Söz verdiğim gibi bir bölüm daha sıkıştırıverdim araya... Tekrar tekrar okudum ama hatam varsa, gözden kaçırdıysam affola... İyi okumalar, mutlu günler millet...

'Sevgilimle buluşacağım, şimdi var mı izin yok mu?' çocuğun cümlesi ikisinde de şok etkisi yaratırken Buğlem gözlerini dikmişti bile Taner'in üzerine.

'Bakmayın öyle. Olamaz mı benim sevgilim?'

'Olabilir mi?' içeri şaşkın bir halde giren Göksel ile aile cevap beklemeye başladığında Taner saçlarını karıştırmıştı.

'Olabilir tabi. Ya baba, anne, kız bir haftalığına geldi. Üstelik vurulduğum gün, şuan sırf evden kaçabileceğimin inadı doğrultusunda dönmedi İngiltereye'

'Bir de İngiliz mi!' Göksel'in şaşkın sesi ile Taner sabır çektiğinde Buğlem ve Vuslat ağızlarını dahi açmadan genç adama bakıyordu.

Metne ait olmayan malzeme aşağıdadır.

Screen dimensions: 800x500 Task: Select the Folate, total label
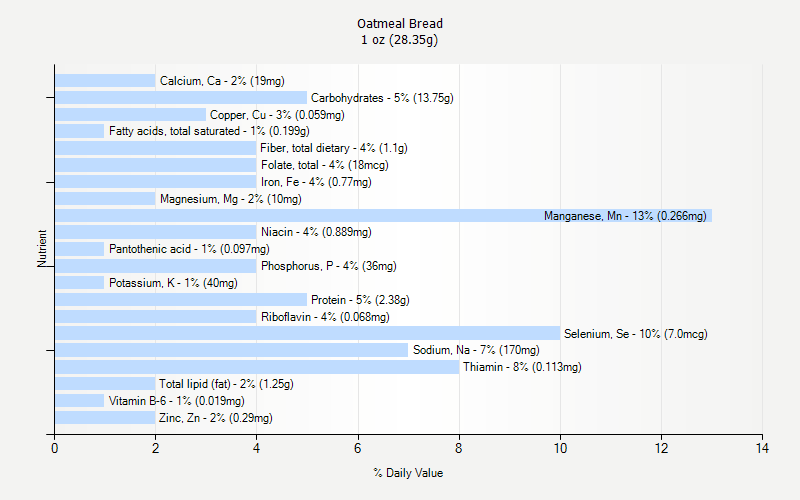point(325,165)
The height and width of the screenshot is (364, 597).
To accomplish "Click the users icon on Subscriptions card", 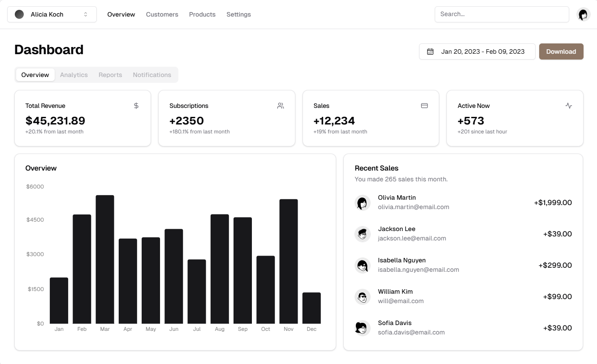I will [x=281, y=106].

'İngiliz kızı kim kaybetmişte ben bulayım ya, İngilterede okuyor sadece. Sadece yarım saat üzerimdeki yüksek korumayı kaldırın ne olur. Ya kabul bizimkilerden biri bıraksın bıraktığı yerden de alsın beni, o da kabulüm, kafeden dışarı adım atmayacağım ona da söz' Taner'in yalvarır hale geçmesi ile Vuslat Buğlem'in aşık olduğu gözlerine bakmıştı. İkisi de gözleri ile anlaşırken Vuslat derin bir nefes alarak tekrar oğluna döndü.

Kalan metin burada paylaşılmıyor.